RISC-V is an emerging open-source software and hardware ecosystem that has gained in popularity in both industry and academia [2, 11]. At the heart of the ecosystem, the RISC-V ISA is designed to be open, simple, extensible, and free to use. The RISC-V software tool chain includes open-source compilers (e.g., GNU/GCC and LLVM), a full Linux port, a GNU/GDB debugger, verification tools, and simulators. On the hardware side, several RISC-V prototypes (e.g., Celerity [4]) have been published. The rapid growth of the RISC-V ecosystem enables computer architects to quickly leverage RISC-V in their research.

Hardware modeling and simulation are critical for system designspace explorations. An ideal model is fast to simulate, accurate, and easy to modify. However, achieving all three goals in a single model is difficult (see Table 1). The RISC-V ecosystem provides functional-level models (e.g., Spike, QEMU), register-transfer-level (RTL) models (e.g., Rocket, Boom, Ariane), and FPGA models (e.g., Rocket Zedboard). Functional-level modeling is fast and easy to modify, but it does not capture the timing of the target system. RTL modeling provides cycle-accurate details of the target system at the cost of being slow to simulate and hard to modify.

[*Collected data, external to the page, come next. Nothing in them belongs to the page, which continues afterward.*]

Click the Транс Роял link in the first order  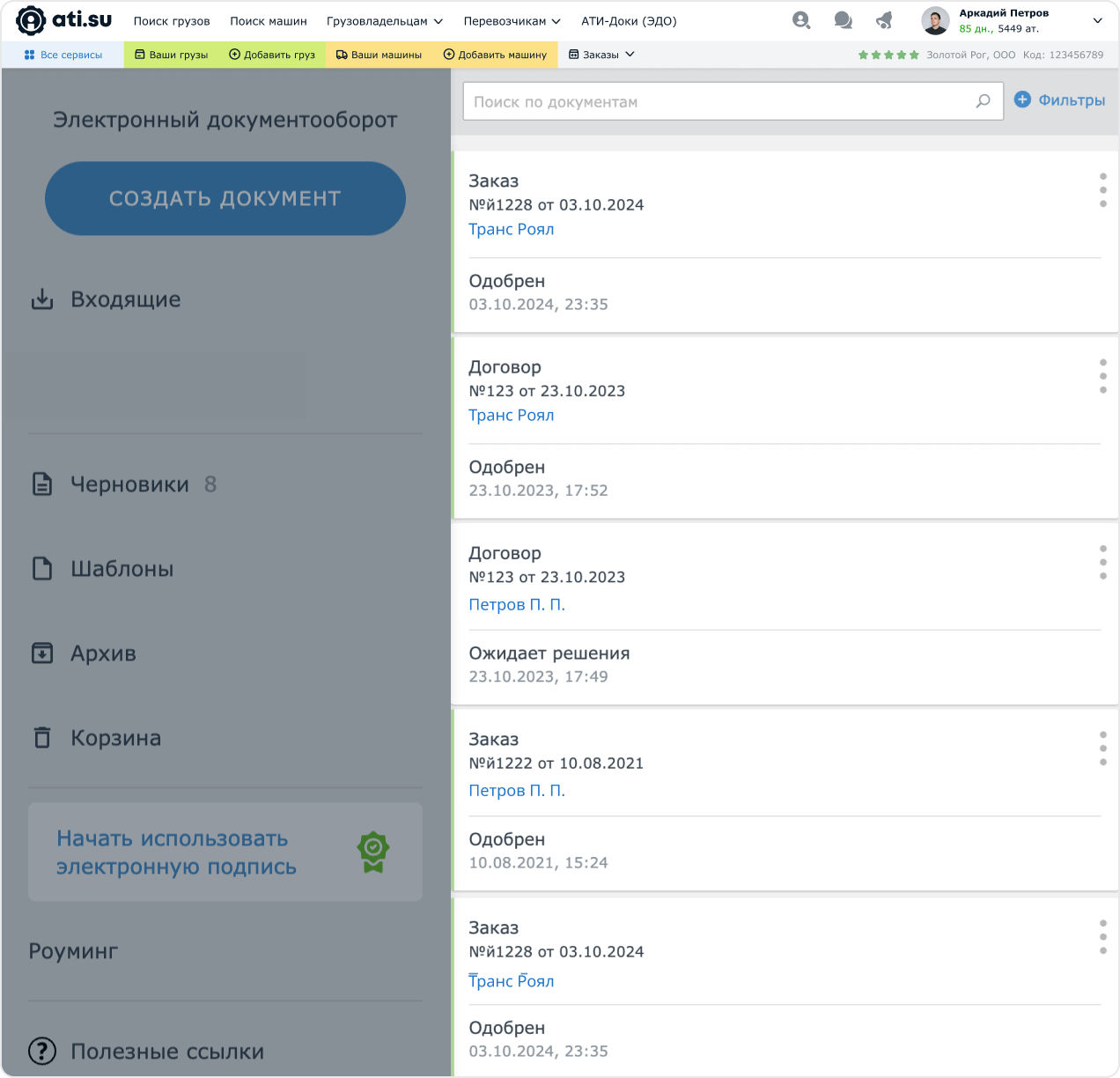pos(511,229)
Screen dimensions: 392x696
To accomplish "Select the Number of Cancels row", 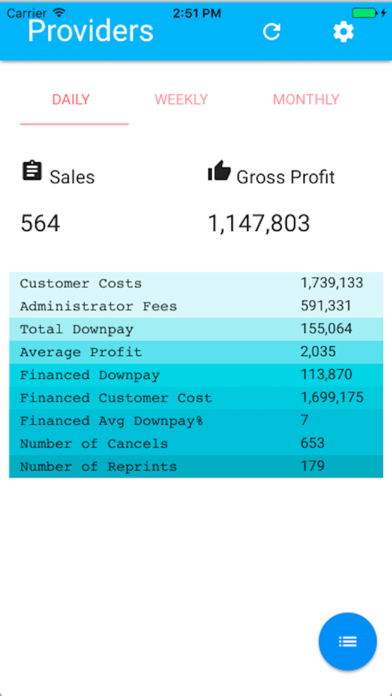I will (x=196, y=443).
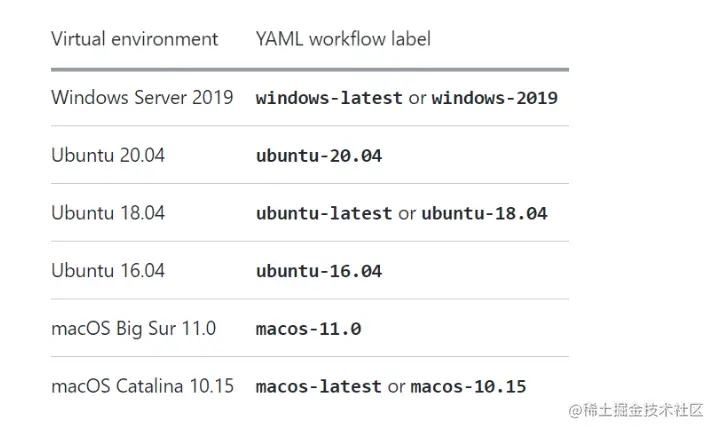Click "or" between windows-latest and windows-2019
Image resolution: width=718 pixels, height=433 pixels.
point(417,99)
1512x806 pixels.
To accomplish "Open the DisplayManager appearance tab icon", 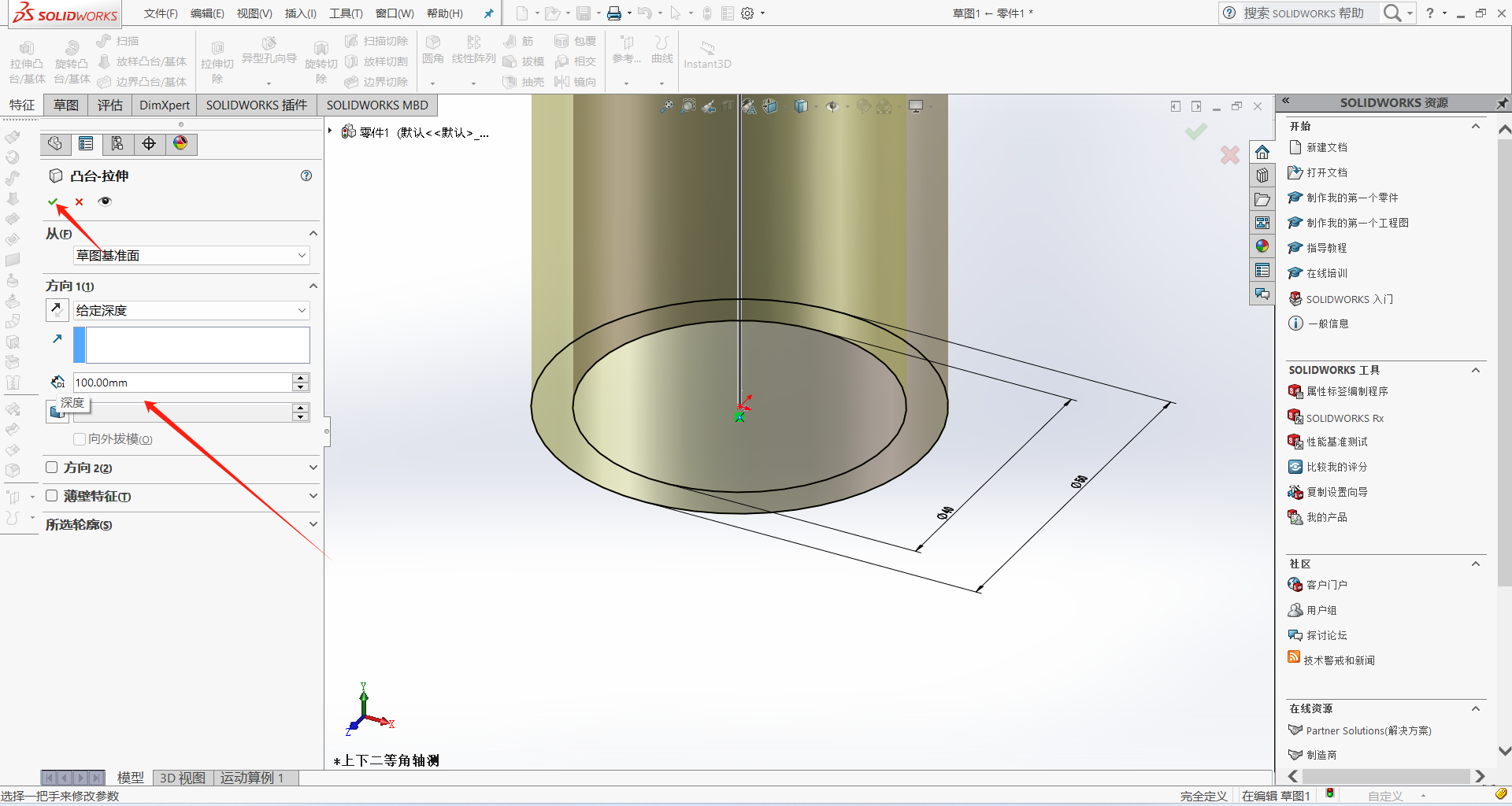I will (180, 143).
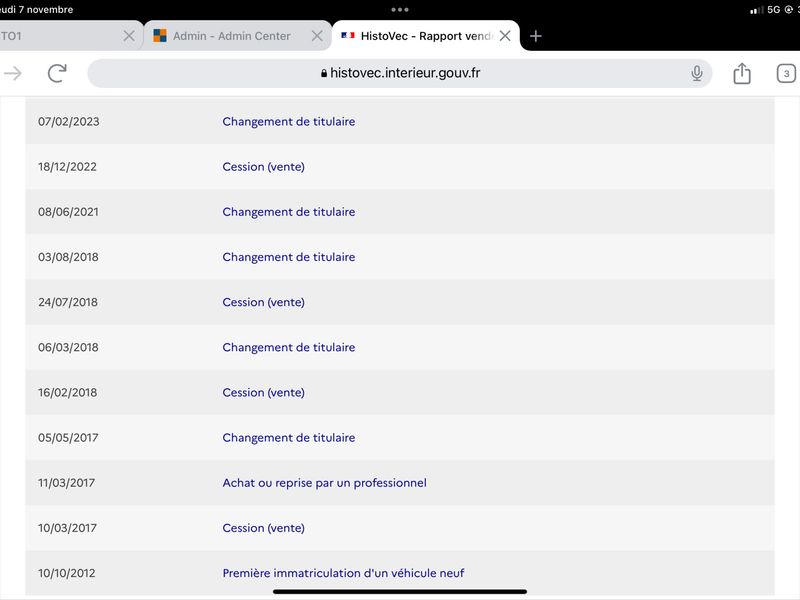Add a new tab with plus icon
Viewport: 800px width, 600px height.
(535, 36)
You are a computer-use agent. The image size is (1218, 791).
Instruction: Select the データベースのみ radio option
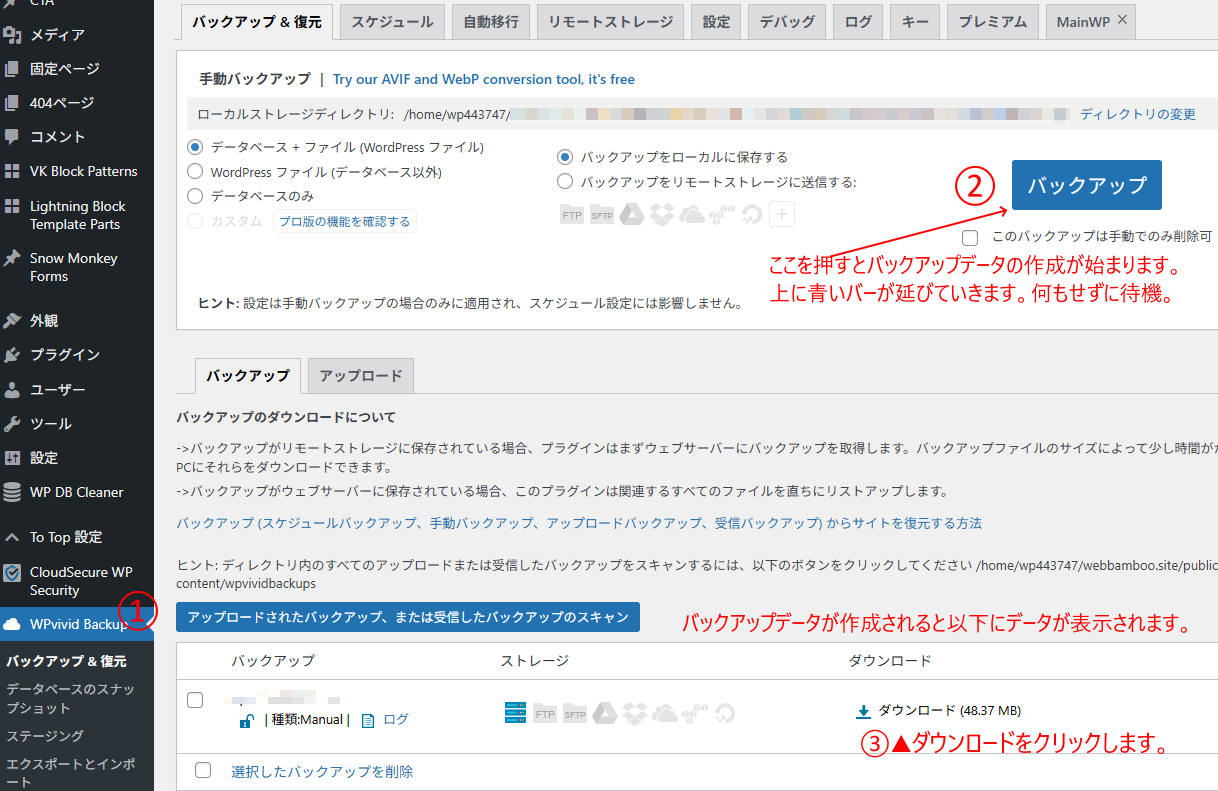195,196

FPGA modeling provides both accurate and fast simulations but is even more challenging to modify owing to lengthy synthesis and placeand-route times. Cycle-level modeling offers a middle ground that is easier to modify than FPGA modeling, faster to simulate than RTL modeling, and more accurate than functional-level modeling. Its flexibility and performance provide a good platform for early system design-space exploration. We see a critical need for contributing open-source cycle-level models to the RISC-V ecosystem.

|             | Time to Modify | Time to Simulate | Accuracy |
|-------------|----------------|------------------|----------|
| FL          | + +            | + +              |          |
| CL          | +              | +                | _        |
| RTL         | _              |                  | + +      |
| <b>FPGA</b> |                | + +              | ++       |

**Table 1: Different Modeling Levels and Their Trade-Offs** – FL = functional-level. CL = cycle-level. "+" and "-" show relative comparisons between levels.

gem5 is a popular cycle-level simulator that supports various instruction sets including x86, MIPS, and ARM. The simulator already provides a number of processor, cache, interconnection network, and DRAM models. It also offers advanced simulation features such as fast-forwarding and check-pointing. Previous work has added *single-core* RISC-V support to gem5 [13], and our work has focused on adding *multi-core* RISC-V support to gem5.

In Section 2, we describe our modifications to gem5 to support simulating multi-core RISC-V systems. Sections 3 and 4 present our functional and timing validation of the implementation. In Section 5, we describe the applications used to evaluate our work. Section 6 shows the performance of gem5. Section 7 presents a small design-space exploration study on a heterogeneous multi-core system with two different task-parallel programming frameworks using the RISC-V implementation in gem5.

# 2 ADDING MULTI-CORE RISC-V SUPPORT TO GEM5

In this section, we describe our modifications to gem5 to support the thread-related system calls (e.g., clone, futex, and exit) and RISC-V synchronization instructions (e.g., atomic memory operation, load-reserved, and store-conditional instructions) that are required to run multi-threaded applications in the simulator.

## 2.1 System Call Support

gem5 supports two modes of simulation: full-system (FS) and system-call-emulation (SE) [3]. In FS mode, applications execute using a simulated operating system (OS) exactly as they would on a real system. All system calls are trapped and handled by the simulated OS. In SE mode, system calls are directly emulated within the simulator itself. When an application executes a write system call, gem5 simply invokes a corresponding write system call using the host machine running the simulator, and no OS code is simulated. In this work, we focus only on SE mode. The implementation of system calls in SE mode is mostly ISA-independent, so much of this code can be directly reused to support RISC-V.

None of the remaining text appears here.